## Exercise directions
Could you convert the items from the line containing "The image size is (680, 1380)." through the line containing "[x=214, y=163]" into a JSON list of strings, one string per line and blank lines skipped?
===== Available data =====
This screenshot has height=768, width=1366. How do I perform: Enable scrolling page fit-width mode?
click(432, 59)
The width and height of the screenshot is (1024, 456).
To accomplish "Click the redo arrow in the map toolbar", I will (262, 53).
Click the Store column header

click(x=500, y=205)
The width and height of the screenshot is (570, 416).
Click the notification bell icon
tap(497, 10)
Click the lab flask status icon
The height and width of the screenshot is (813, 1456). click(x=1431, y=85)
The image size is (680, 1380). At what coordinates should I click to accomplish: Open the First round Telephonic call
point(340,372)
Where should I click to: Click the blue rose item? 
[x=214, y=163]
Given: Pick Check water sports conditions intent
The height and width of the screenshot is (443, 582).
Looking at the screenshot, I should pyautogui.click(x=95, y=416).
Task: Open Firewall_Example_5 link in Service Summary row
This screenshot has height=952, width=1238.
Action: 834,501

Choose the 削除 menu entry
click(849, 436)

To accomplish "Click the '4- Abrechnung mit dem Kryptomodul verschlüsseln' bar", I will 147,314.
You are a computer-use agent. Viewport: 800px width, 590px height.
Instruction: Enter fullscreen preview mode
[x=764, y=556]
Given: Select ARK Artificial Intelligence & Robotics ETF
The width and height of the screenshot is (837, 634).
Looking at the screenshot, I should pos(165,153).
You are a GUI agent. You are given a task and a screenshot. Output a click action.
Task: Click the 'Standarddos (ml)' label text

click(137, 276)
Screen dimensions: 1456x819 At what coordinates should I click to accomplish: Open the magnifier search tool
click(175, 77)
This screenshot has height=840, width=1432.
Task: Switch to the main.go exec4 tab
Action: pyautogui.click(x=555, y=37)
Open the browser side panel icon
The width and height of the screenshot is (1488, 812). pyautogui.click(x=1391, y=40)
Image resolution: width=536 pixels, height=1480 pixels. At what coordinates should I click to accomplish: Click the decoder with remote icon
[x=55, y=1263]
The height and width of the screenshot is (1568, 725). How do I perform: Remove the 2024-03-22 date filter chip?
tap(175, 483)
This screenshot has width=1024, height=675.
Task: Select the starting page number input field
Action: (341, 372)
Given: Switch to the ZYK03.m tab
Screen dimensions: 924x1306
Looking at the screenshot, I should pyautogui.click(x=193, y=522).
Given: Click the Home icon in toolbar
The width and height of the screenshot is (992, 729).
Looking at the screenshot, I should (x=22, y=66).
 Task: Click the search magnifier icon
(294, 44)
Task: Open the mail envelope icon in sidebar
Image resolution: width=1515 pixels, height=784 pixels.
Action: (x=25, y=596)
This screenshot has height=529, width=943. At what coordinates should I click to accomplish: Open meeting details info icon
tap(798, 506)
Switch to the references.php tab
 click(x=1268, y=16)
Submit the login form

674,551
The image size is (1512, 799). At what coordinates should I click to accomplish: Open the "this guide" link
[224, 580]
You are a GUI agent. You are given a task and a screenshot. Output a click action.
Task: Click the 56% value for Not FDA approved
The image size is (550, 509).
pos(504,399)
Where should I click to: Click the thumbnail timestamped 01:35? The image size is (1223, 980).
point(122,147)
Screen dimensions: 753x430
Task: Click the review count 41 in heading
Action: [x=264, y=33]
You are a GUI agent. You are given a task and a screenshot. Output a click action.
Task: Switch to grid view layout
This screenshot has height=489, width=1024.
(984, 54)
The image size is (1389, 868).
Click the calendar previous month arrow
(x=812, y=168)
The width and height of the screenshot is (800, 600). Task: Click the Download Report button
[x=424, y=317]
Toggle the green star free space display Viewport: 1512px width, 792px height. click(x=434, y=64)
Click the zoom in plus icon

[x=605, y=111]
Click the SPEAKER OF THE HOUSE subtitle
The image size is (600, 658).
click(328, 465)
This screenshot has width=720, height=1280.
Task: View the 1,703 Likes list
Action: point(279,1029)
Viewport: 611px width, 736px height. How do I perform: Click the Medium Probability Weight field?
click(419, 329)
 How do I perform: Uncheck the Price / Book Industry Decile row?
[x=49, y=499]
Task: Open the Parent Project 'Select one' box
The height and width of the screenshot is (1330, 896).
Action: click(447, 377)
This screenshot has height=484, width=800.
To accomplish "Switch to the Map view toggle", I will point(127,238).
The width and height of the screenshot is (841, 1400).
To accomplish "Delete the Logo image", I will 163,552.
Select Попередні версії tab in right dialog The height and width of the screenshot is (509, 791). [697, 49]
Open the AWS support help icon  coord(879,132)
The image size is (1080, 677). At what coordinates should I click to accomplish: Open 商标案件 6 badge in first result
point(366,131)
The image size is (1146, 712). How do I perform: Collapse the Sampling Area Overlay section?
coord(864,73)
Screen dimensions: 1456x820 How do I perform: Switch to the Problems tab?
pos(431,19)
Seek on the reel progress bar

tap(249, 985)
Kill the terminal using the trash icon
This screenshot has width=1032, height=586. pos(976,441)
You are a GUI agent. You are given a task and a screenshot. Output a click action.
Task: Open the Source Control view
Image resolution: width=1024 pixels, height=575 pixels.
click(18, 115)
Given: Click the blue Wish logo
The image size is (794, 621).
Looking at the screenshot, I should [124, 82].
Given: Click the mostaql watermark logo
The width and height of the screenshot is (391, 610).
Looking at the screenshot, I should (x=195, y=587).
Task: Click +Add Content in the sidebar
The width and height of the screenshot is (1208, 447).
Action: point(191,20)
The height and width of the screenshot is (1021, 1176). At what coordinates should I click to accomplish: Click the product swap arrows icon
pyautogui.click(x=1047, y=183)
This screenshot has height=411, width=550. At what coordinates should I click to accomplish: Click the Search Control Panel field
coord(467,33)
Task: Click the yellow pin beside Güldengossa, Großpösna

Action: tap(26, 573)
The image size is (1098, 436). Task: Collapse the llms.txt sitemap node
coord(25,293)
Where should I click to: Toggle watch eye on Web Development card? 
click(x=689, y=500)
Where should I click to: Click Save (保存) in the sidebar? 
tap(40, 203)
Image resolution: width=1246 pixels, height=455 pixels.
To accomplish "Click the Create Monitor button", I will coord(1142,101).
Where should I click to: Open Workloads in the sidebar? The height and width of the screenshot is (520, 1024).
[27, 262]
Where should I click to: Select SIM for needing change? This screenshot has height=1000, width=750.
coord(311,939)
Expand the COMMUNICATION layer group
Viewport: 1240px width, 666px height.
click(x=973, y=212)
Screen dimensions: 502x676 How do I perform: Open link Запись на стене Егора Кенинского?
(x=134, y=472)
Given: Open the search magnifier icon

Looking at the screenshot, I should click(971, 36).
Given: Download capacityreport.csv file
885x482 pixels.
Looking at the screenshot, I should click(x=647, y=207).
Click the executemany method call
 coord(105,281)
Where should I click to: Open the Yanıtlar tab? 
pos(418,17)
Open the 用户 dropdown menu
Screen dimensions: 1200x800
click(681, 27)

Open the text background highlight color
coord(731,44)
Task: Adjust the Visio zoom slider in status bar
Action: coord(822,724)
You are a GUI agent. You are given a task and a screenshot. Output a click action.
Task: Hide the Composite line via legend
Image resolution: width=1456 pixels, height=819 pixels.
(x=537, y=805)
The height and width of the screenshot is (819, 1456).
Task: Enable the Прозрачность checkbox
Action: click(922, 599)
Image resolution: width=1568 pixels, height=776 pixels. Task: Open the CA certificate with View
=====
## Answer to this problem
[
  "The image size is (680, 1380). At what coordinates should I click to accomplish: Open the First round Telephonic call",
  "point(340,372)",
  "Where should I click to: Click the blue rose item? ",
  "[x=214, y=163]"
]